=== SUPPLIED RECORDS ===

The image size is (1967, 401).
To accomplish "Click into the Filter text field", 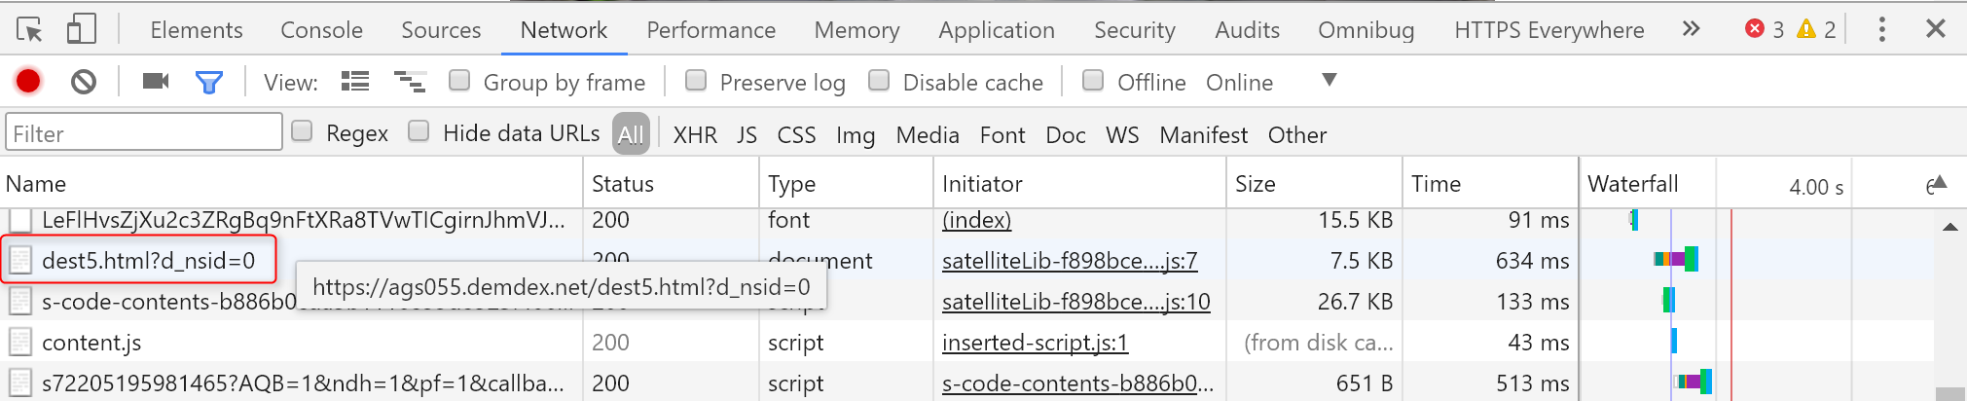I will [144, 133].
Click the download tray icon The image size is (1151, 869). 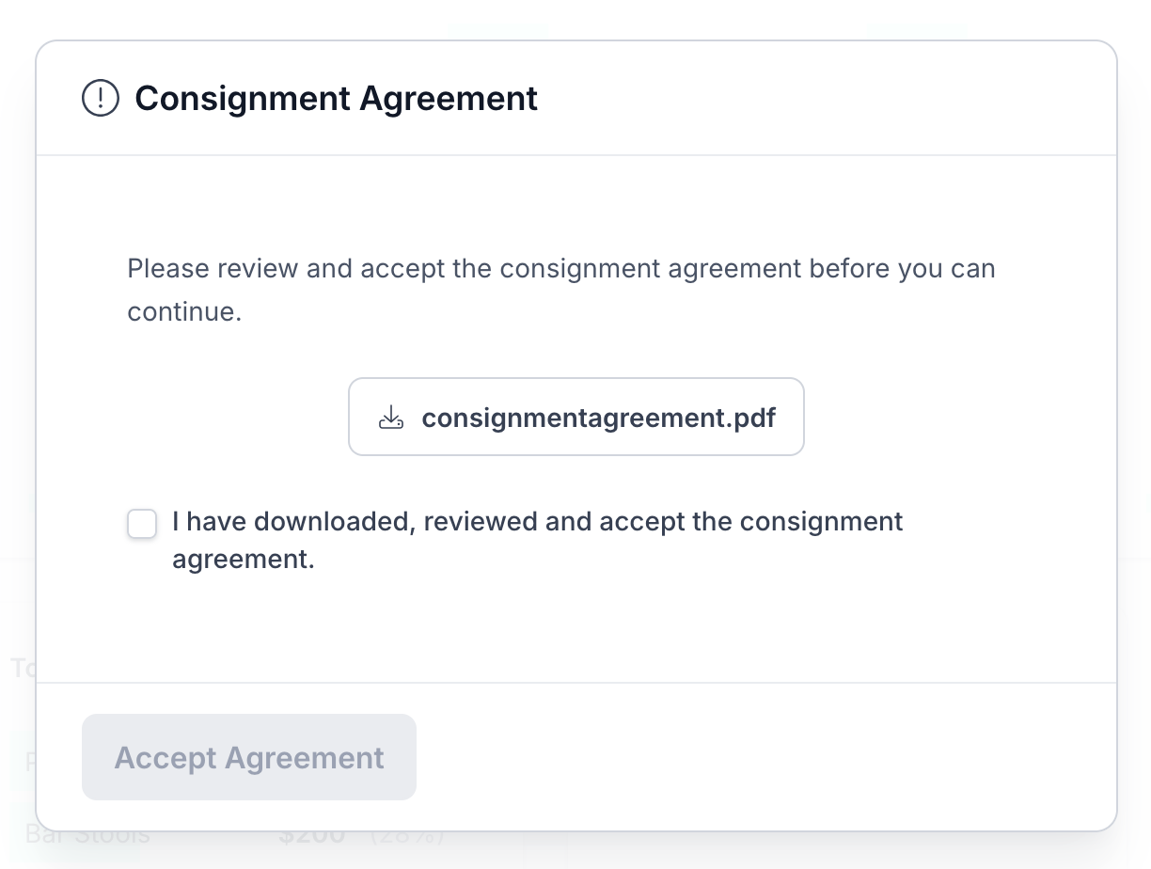tap(390, 418)
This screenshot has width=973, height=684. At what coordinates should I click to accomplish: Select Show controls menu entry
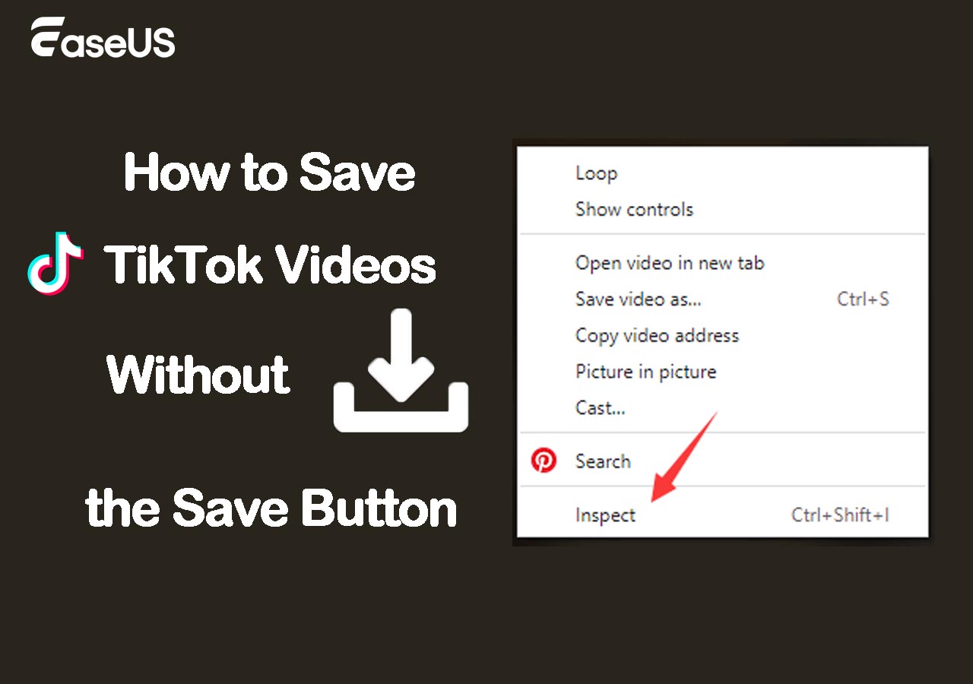point(634,209)
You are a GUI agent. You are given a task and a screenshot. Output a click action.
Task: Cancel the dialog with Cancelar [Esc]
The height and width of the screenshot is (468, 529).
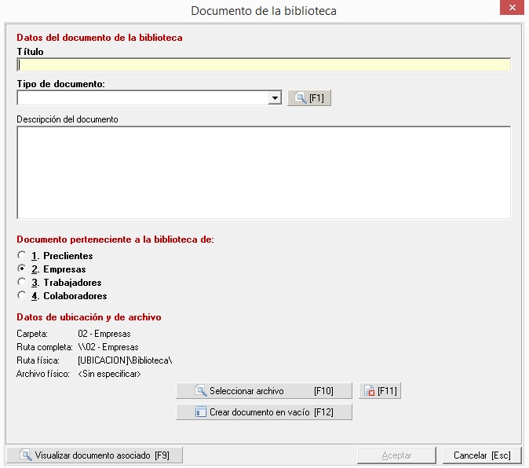pyautogui.click(x=482, y=455)
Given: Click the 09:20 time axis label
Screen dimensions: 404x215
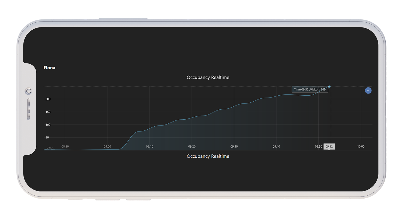Looking at the screenshot, I should [192, 147].
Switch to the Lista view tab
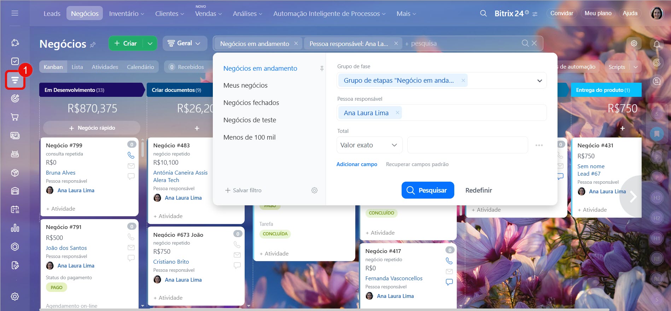 pos(77,67)
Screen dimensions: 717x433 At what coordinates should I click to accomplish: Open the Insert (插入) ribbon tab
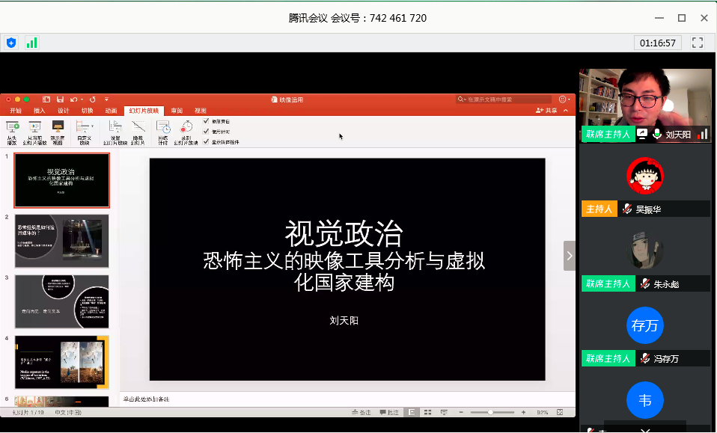[39, 111]
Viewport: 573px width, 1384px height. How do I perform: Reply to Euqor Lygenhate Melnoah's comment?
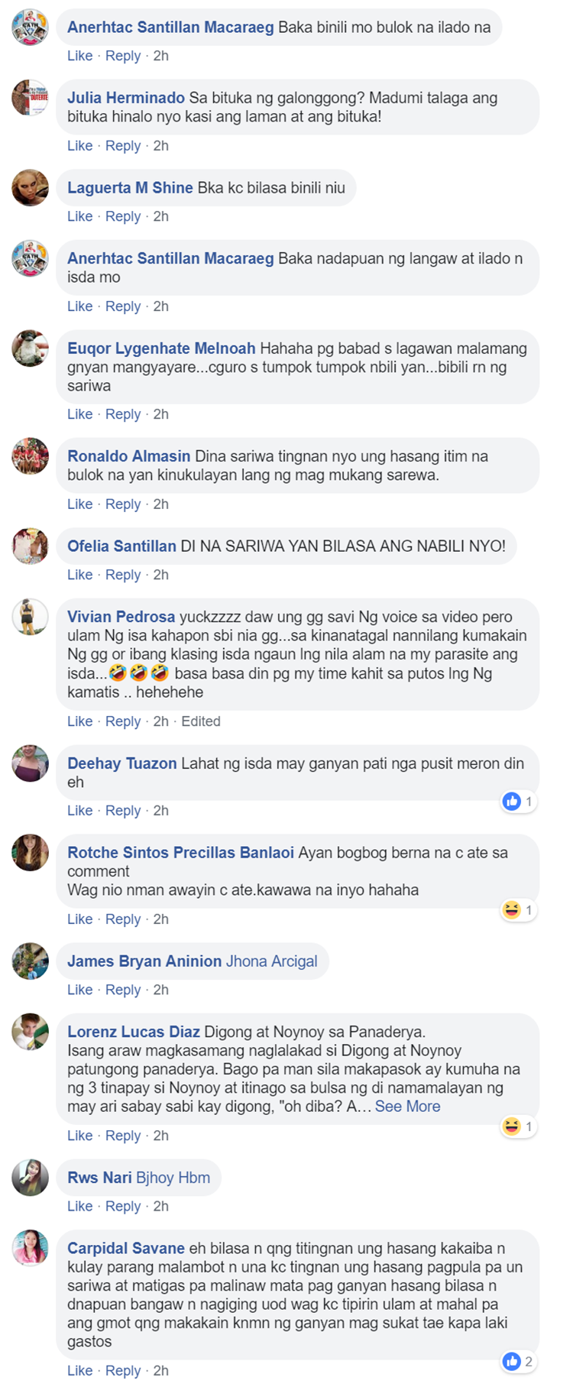coord(123,414)
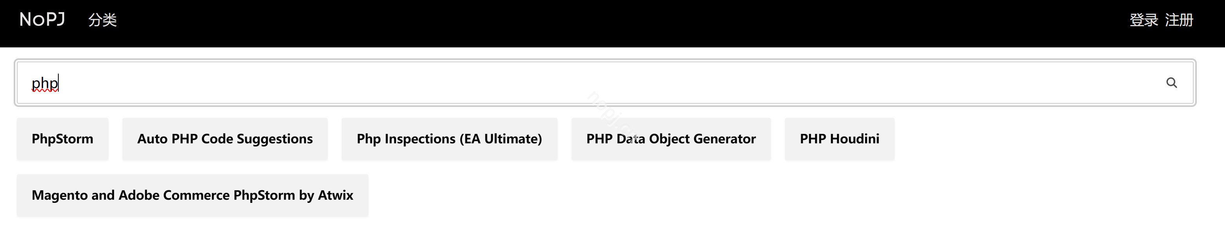Screen dimensions: 1225x233
Task: Click the PHP Houdini suggestion chip
Action: pyautogui.click(x=839, y=139)
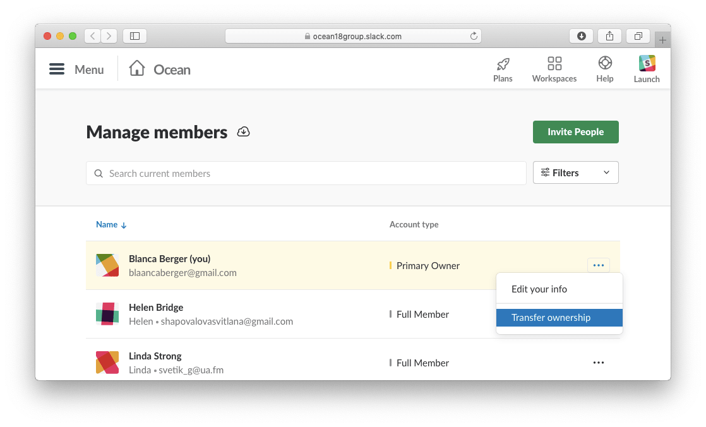Toggle the browser sidebar button
Image resolution: width=706 pixels, height=427 pixels.
point(134,36)
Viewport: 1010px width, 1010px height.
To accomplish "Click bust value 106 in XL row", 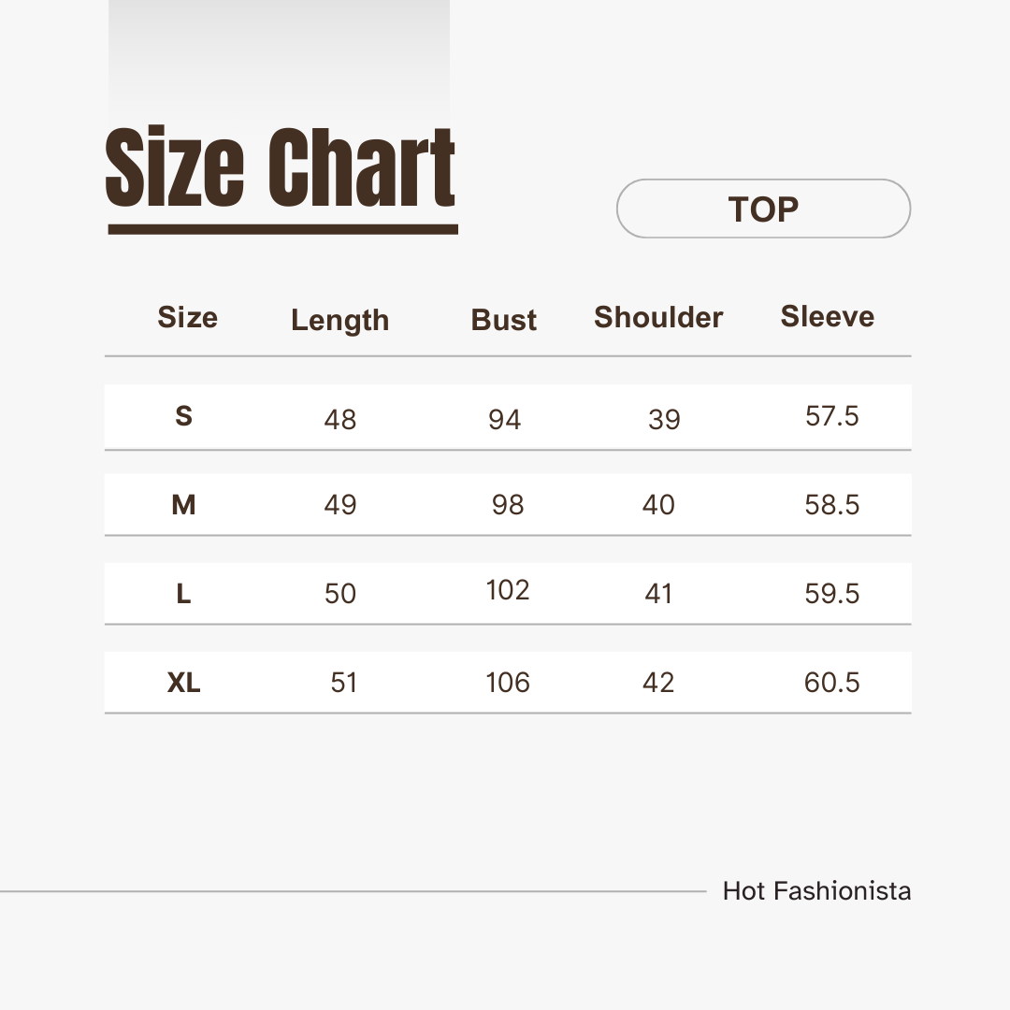I will coord(508,683).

===

GIVEN PROBLEM ▸ Render as a numbered list the lines of the material starting at the line containing "Viewport: 573px width, 1384px" and ending at the line containing "point(134,36)", including both, and skip any blank lines. Leave the pictures out of your answer.

REPLY ▸
1. Viewport: 573px width, 1384px height. How do I perform: Reply to Euqor Lygenhate Melnoah's comment?
2. coord(123,414)
3. Screen dimensions: 1225x233
4. Task: Click the PHP Houdini suggestion chip
5. Action: pyautogui.click(x=839, y=139)
6. Toggle the browser sidebar button
7. Image resolution: width=706 pixels, height=427 pixels.
8. point(134,36)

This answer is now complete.